Hang in there, and re check his meds!

Thanks,

Beth

Sorry, but I'm not sure what an ss is.  I went to the acronym help post to find out, but it wasn't listed there.  Thanks!

No problem at all for my son on Adderall. We had big problems on Concerta though- I might as well have given him a sugar pill.

I also agree with everyone else here. You may want to get a further assessment of his behavior too. Wow how did he loose 20 pounds that is really scary. I think I would have taken him to the Dr. a lot earlier, even 5 pounds on a kid is too much.

Your child is screaming for help because he did say more or less that he wants them to find out whats wrong with him. Its embarrassing, but at the same time he knows he's out of control and needs help.   Good Luck and you might do some screaming of your own to get him the help he needs before it gets really dangerous.

I read mommiss2's post.

Good luck with the mediacation, everyone is different. I still feel the way I do about what happened to my son, in fron t of his pediatrician. That is what referred us to a psychopharmacologist. Since then, all is greatt!
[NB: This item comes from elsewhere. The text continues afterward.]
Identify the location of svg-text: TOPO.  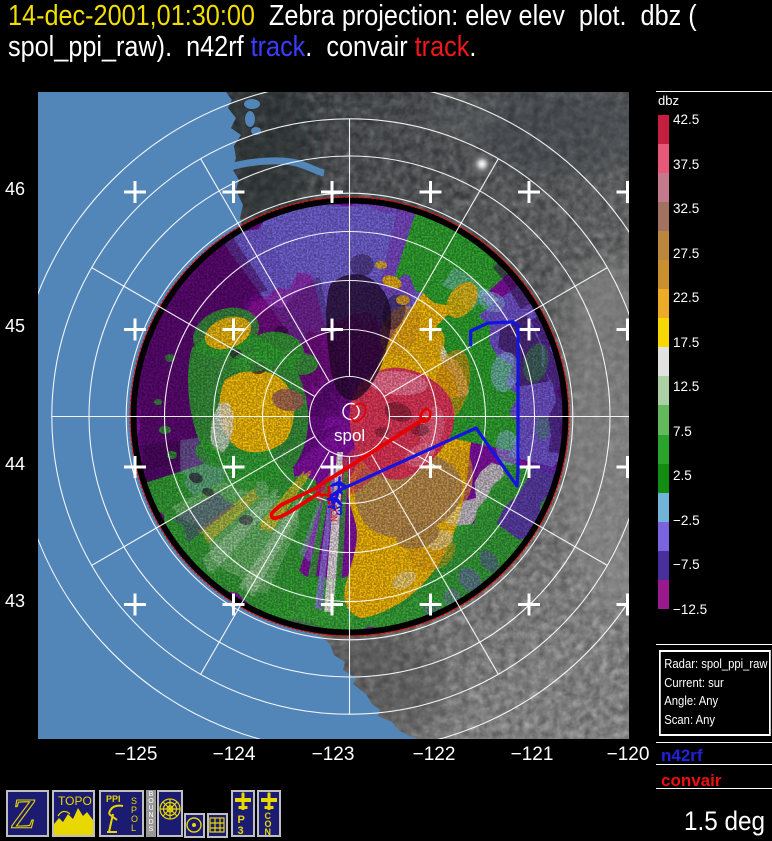
(75, 801).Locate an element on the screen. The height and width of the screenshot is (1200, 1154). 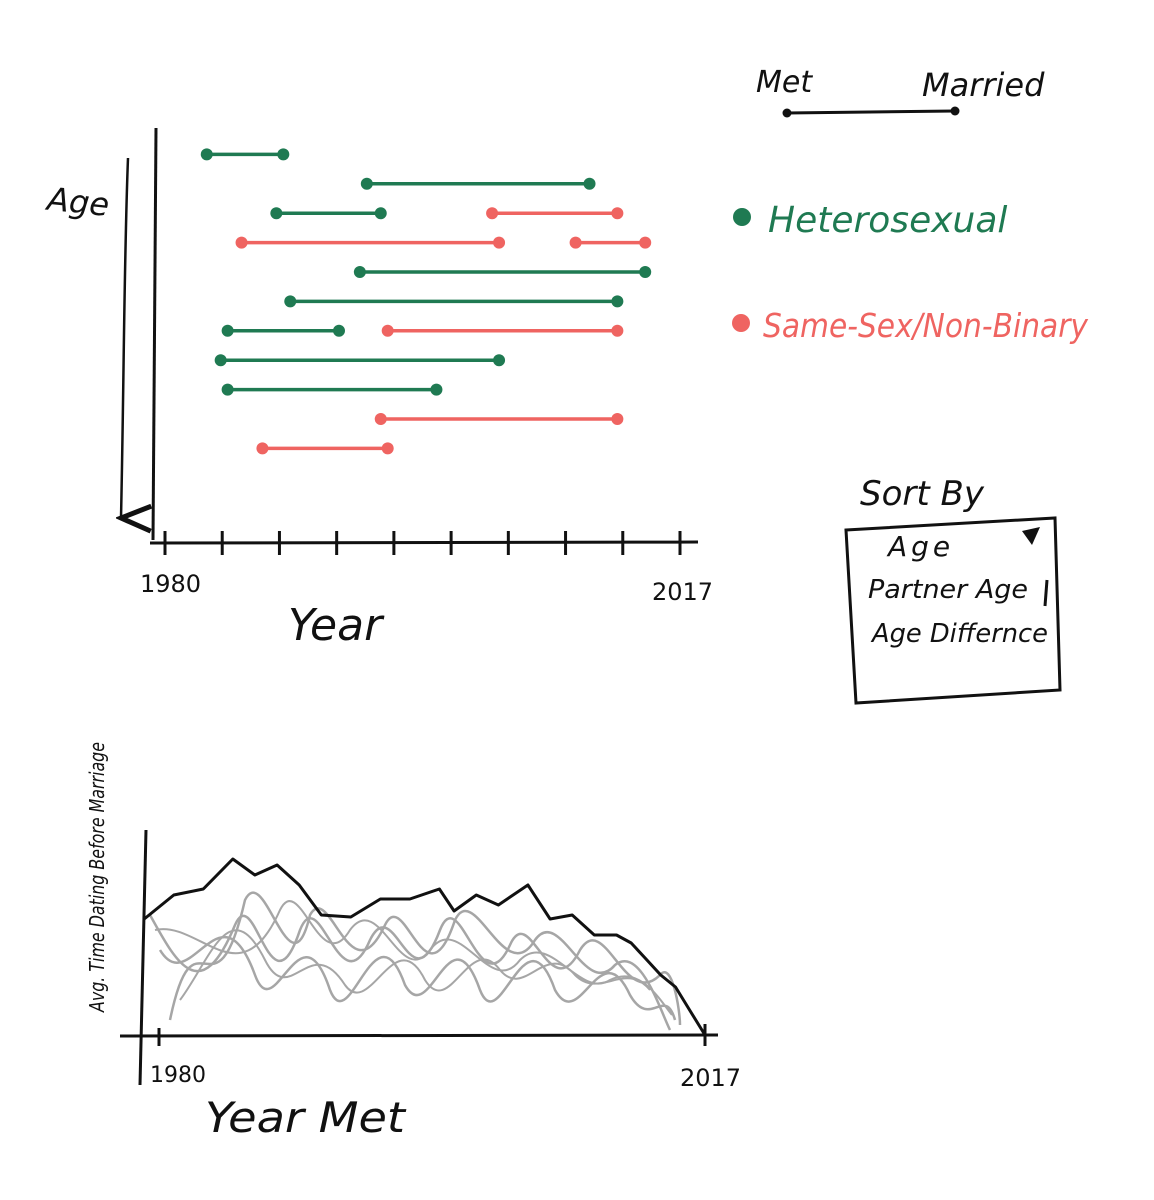
sort-option-age: Age is located at coordinates (920, 546).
I still feel that you need to know what med is right for your child. I would be doing an injustice at this board if I didn't say that.

Good luck!

Beth

Had to take SS to doctor this morning because we have been having real problem with him and eating - he refuses pretty much to eat at all. (So in about 3 months he has lost 20 lbs). Anyway I was actually embrassed and ashamed to be with SS all morning. He yelled inside, he backtalked me, he didn't listen, he tried his hardest to be horrible. He even at one point ran out of the doctor's office and I had to make him come back in.

Doctor said in addition to needing blood work to make sure no problem he needed more consueling (big suprise), his actual words "it looks to me like you have a big problem here on your hands!"
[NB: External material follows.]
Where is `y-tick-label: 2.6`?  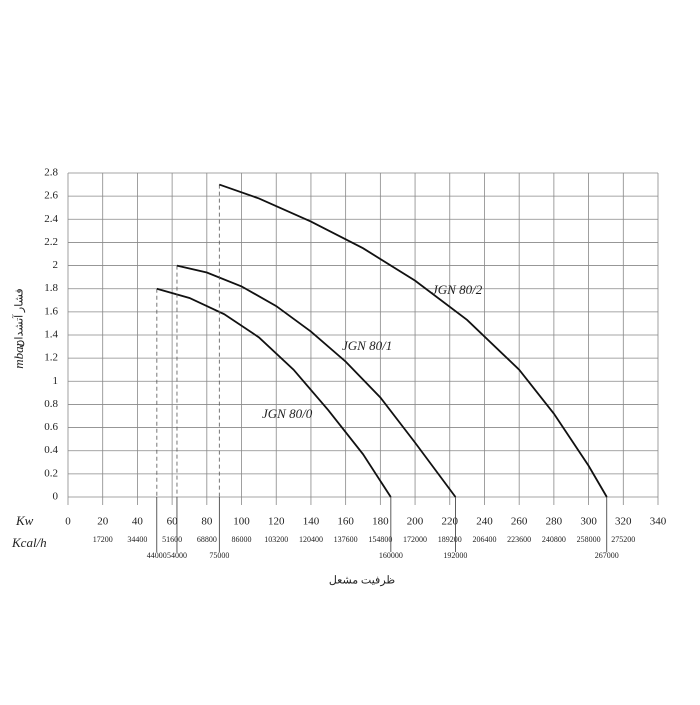
y-tick-label: 2.6 is located at coordinates (51, 196).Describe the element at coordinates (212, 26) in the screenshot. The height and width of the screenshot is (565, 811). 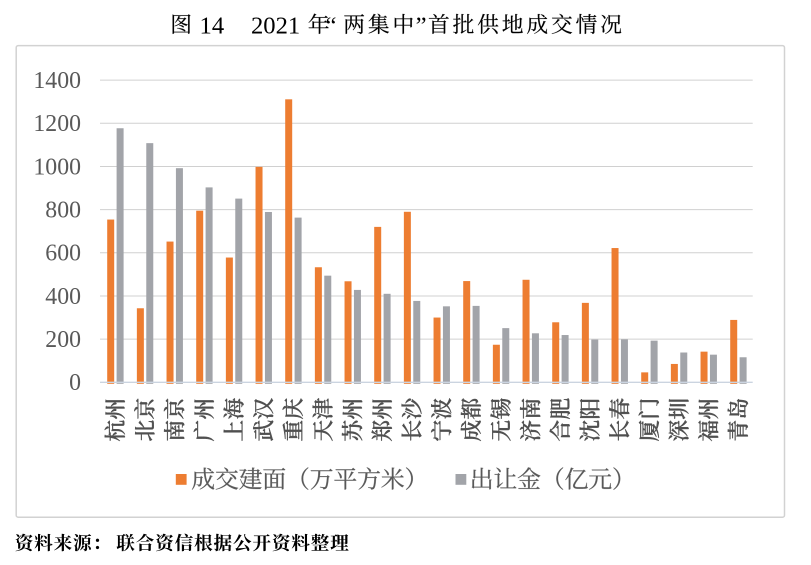
I see `svg-text: 14` at that location.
At place for blood work he repeatdly hit himself (whether hitting his head on wall or smacking himself), etc. He swore and threatened that if they didn't find anything wrong he would come back and beat the crap out of people.
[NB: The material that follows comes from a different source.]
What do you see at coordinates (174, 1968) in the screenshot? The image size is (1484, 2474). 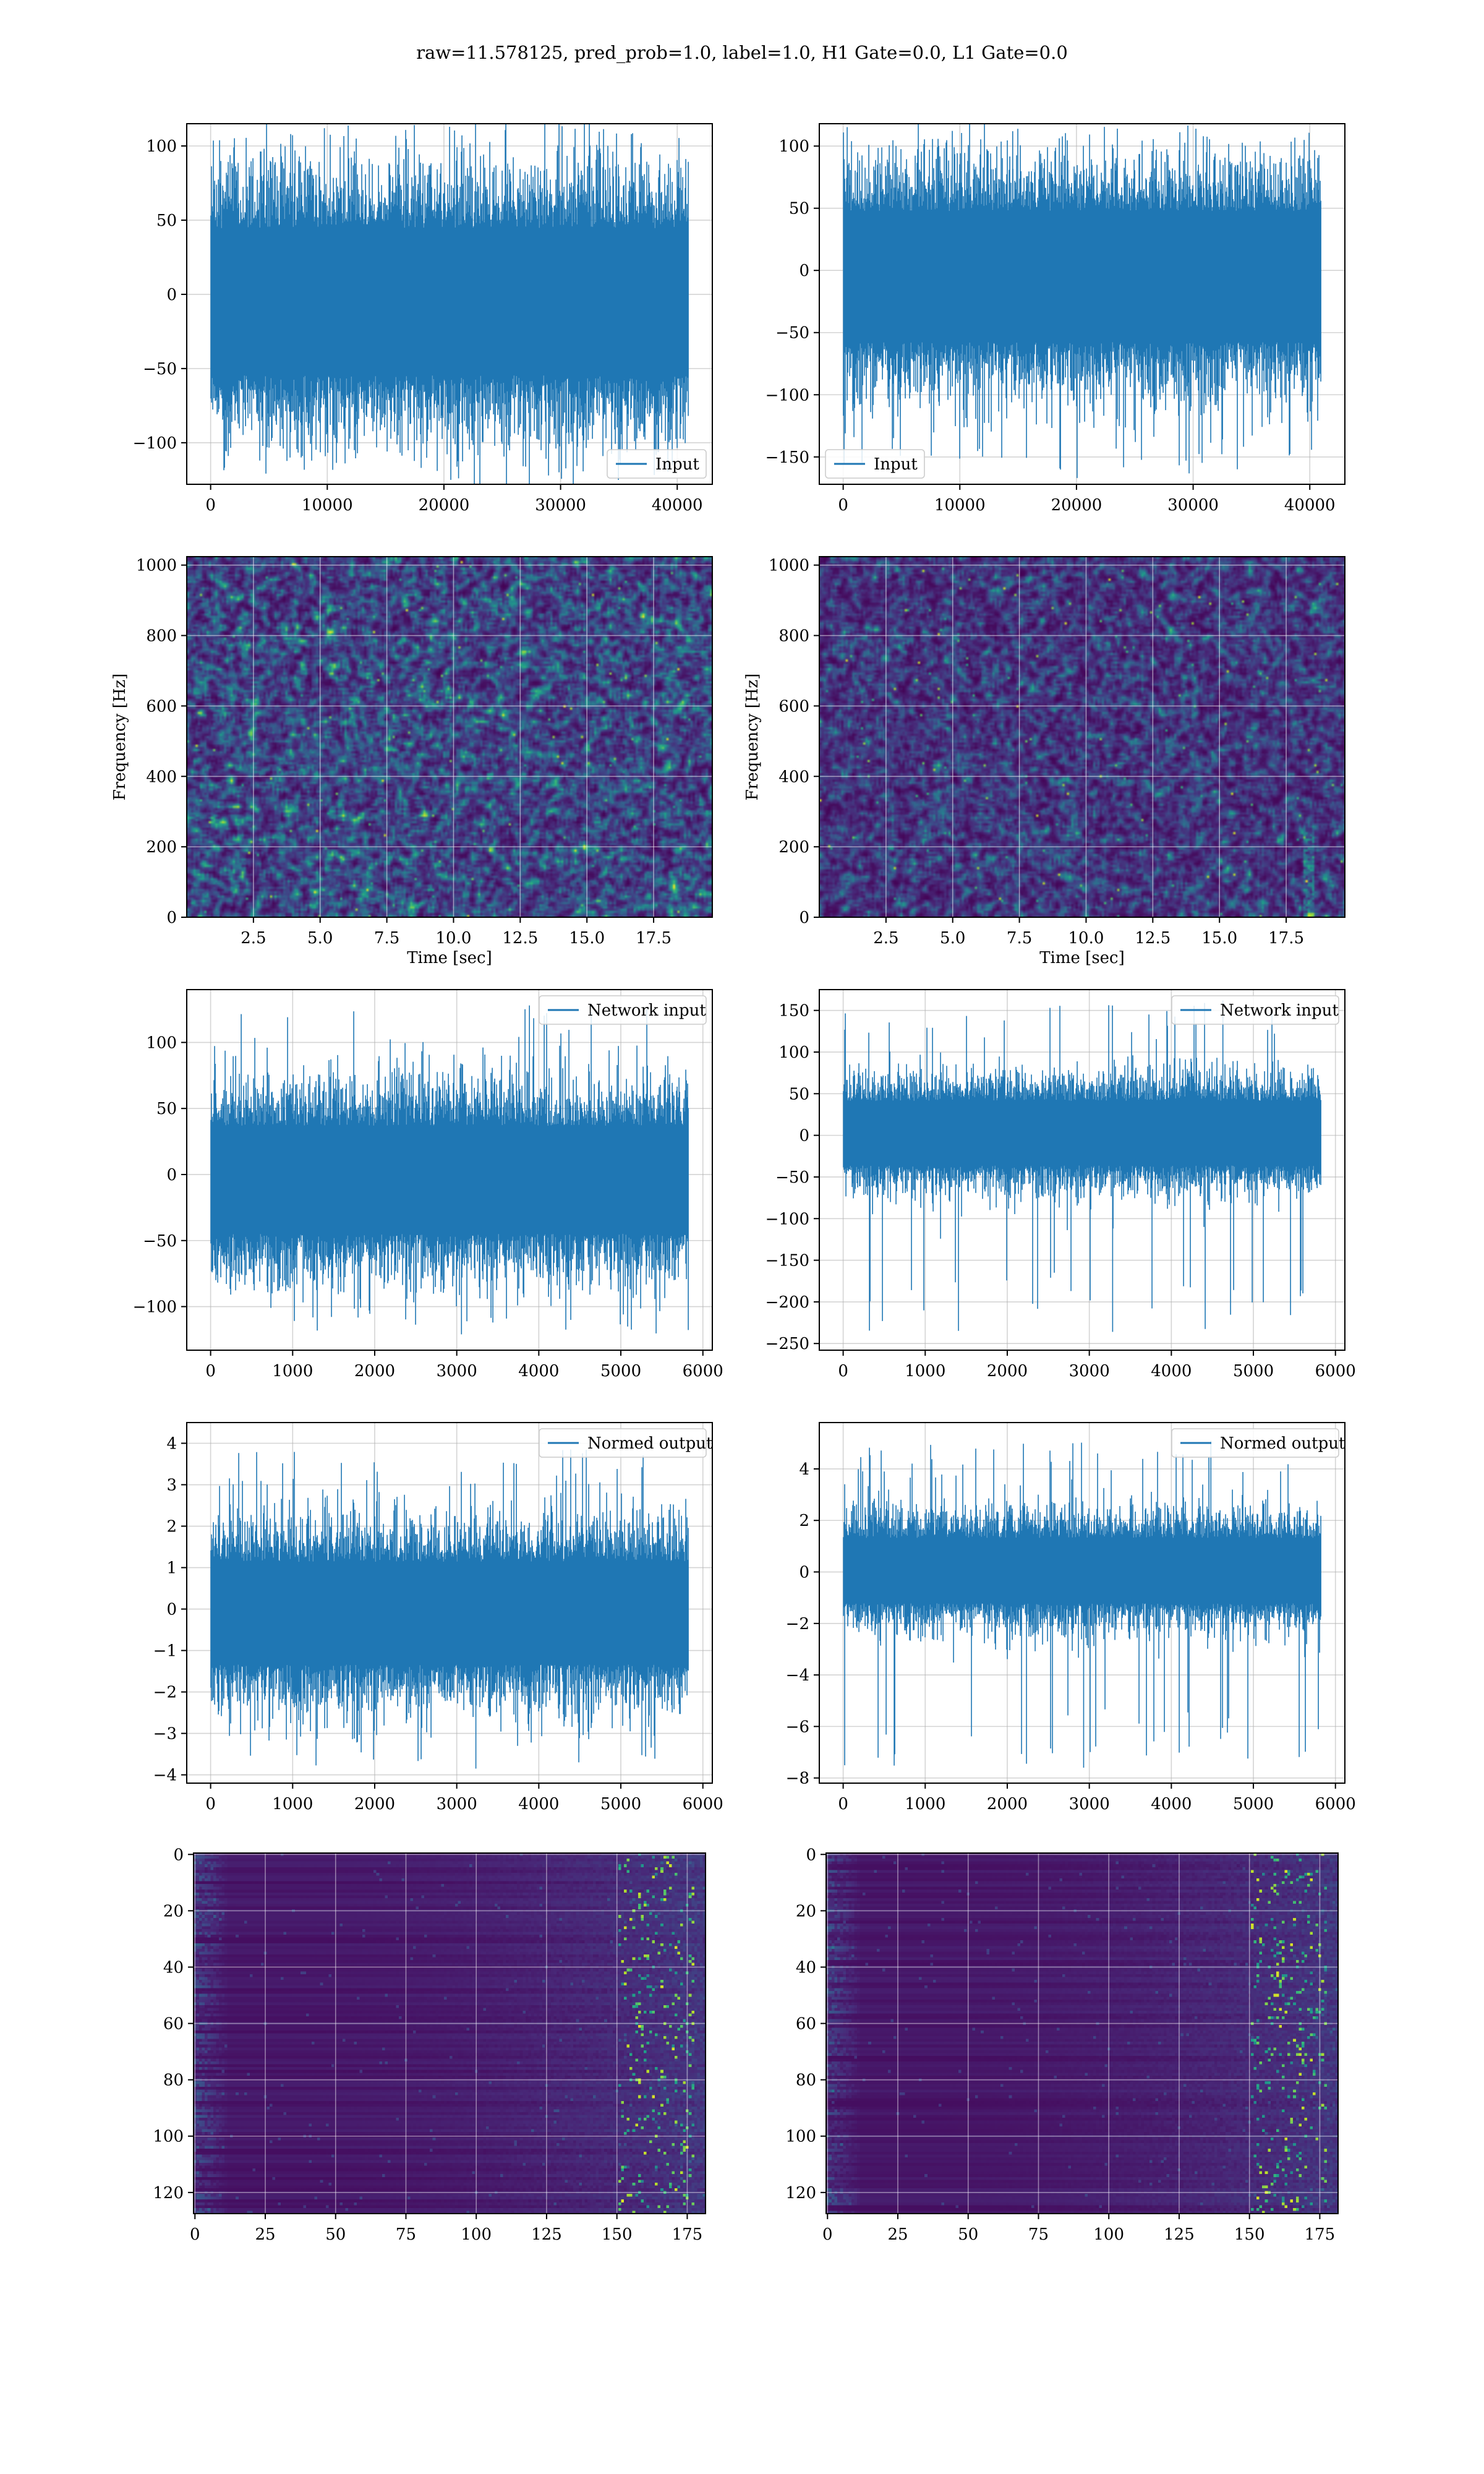 I see `r4c0-ytick-label: 40` at bounding box center [174, 1968].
I was and still am ashmaed of his behaviour - no matter how much I talked or yelled at him or anything it just didn't have an affect.

Behaviour is always an issue with this kid - school he is having lots of problems, everyday is in trouble. At home is unruly, talks back and never listens to a thing.

I am at witt's end. He has now lost all extracirciculars and is on punishment but I can't handle him everyday. DH going to talk to him once again but it doesn't do any good. I don't hold much hope out for therapy - he lies to them and they don't get anywhere according to his lies he lives the perfect life and nothing is wrong.

I am supposed to take care of him all summer - aside from a week here and there when we have arragned camp but I am dreading it. I won't be able to do it.

Any advice?

A couple of things. Taking more away at this point probably wont help. If he's already lost most privelege, nothing is going good for him, no need to even try to do better. When you "hit bootm" like this the parent usually has to open a window of hope. So start small and give him ways to earn back provelges. Make it easy and something he can do and will succeed at. If he starts to see positive rewards it will hlep get you on the right path.

Is he taking a medication? What is his diagnosis? Is his medication causing the refusal to eat? 20 pounds in three months is a lot of weight for a child. Has he always behaved this way or has it changed since meds?

Who is your ss seeing for med managment (I saw on your other post that he is on adderall)? It sounds like the meds are not right and need adjustment. He may be having anxiety from the med or from school or other problems. This can come out as anger and defiance. Also, ODD and other issues are not uncommon with ADHD.

It is posible to add something like guanfacine and reduce the stimulant to increase appetite and give him better control of his impulsivity and defiance.

Also, try a positive reinforcement behavior plan like the marble system (first post on the parent's board), and a book called 1, 2, 3 magic.